2019-07-15 Thread Edward Hope-Morley
** Changed in: nova/stein
   Status: Fix Committed => Fix Released

** Changed in: cloud-archive/stein
   Status: Fix Committed => Fix Released

** Changed in: nova (Ubuntu Disco)
   Status: Fix Committed => Fix Released

-- 
You received this bug notification because you are a member of Yahoo!
Engineering Team, which is subscribed to OpenStack Compute (nova).
https://bugs.launchpad.net/bugs/1821594

Title:
  [SRU] Error in confirm_migration leaves stale allocations and
  'confirming' migration state

Status in Ubuntu Cloud Archive:
  Fix Released
Status in Ubuntu Cloud Archive queens series:
  Fix Committed
Status in Ubuntu Cloud Archive rocky series:
  Fix Released
Status in Ubuntu Cloud Archive stein series:
  Fix Released
Status in Ubuntu Cloud Archive train series:
  Fix Committed
Status in OpenStack Compute (nova):
  Fix Released
Status in OpenStack Compute (nova) pike series:
  Triaged
Status in OpenStack Compute (nova) queens series:
  Fix Committed
Status in OpenStack Compute (nova) rocky series:
  Fix Committed
Status in OpenStack Compute (nova) stein series:
  Fix Released
Status in nova package in Ubuntu:
  Fix Committed
Status in nova source package in Bionic:
  Fix Committed
Status in nova source package in Cosmic:
  Fix Released
Status in nova source package in Disco:
  Fix Released
Status in nova source package in Eoan:
  Fix Committed

Bug description:
  Description:

  When performing a cold migration, if an exception is raised by the
  driver during confirm_migration (this runs in the source node), the
  migration record is stuck in "confirming" state and the allocations
  against the source node are not removed.

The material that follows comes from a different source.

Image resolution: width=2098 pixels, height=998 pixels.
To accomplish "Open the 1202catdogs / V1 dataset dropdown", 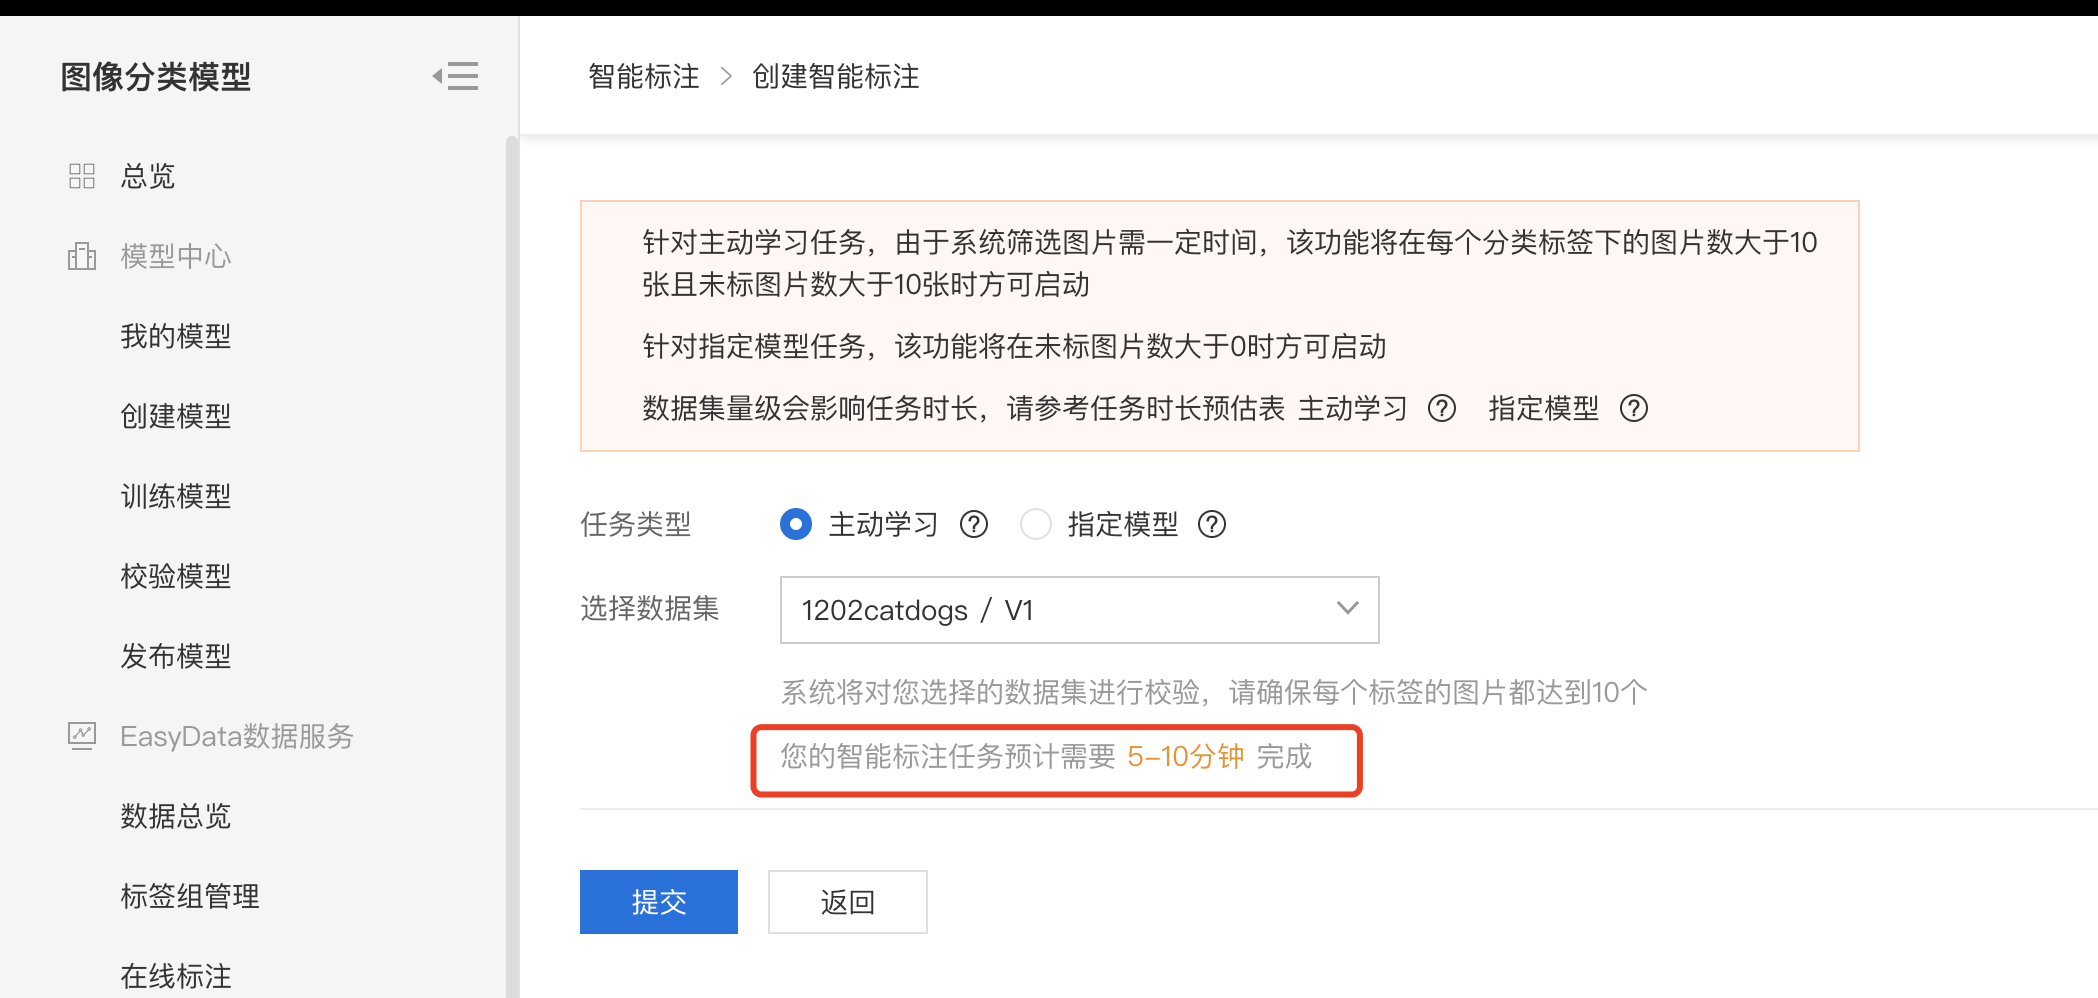I will coord(1080,610).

  The instance is fine at the destination in this stage, but the source
  host has allocations that is not possible to clean without going to
  the database or invoking the Placement API via curl. After several
  migration attempts that fail in the same spot, the source node is
  filled with these allocations that prevent new instances from being
  created or instances migrated to this node.

  When confirm_migration fails in this stage, the migrating instance can
  be saved through a hard reboot or a reset state to active.

  Steps to reproduce:

  Unfortunately, I don't have logs of the real root cause of the problem
  inside driver.confirm_migration running libvirt driver. However, the
  stale allocations and migration status problem can be easily
  reproduced by raising an exception in libvirt driver's
  confirm_migration method, and it would affect any driver.

  Expected results:

  Discussed this issue with efried and mriedem over #openstack-nova on
  March 25th, 2019. They confirmed that allocations not being cleared up
  is a bug.

  Actual results:

  Instance is fine at the destination after a reset-state. Source node
  has stale allocations that prevent new instances from being
  created/migrated to the source node. Migration record is stuck in
  "confirming" state.

  Environment:

  I verified this bug on on pike, queens and stein branches. Running
  libvirt KVM driver.

  ===

  [Impact]

  If users attempting to perform cold migrations face any issues when
  the virt driver is running the "Confirm Migration" step, the failure leaves 
stale allocation records in the database, in migration records in "confirming" 
state. The stale allocations are not cleaned up by nova, consuming the user's 
quota indefinitely.

  This bug was confirmed from pike to stein release, and a fix was
  implemented for queens, rocky and stein. It should be backported to
  those releases to prevent the issue from reoccurring.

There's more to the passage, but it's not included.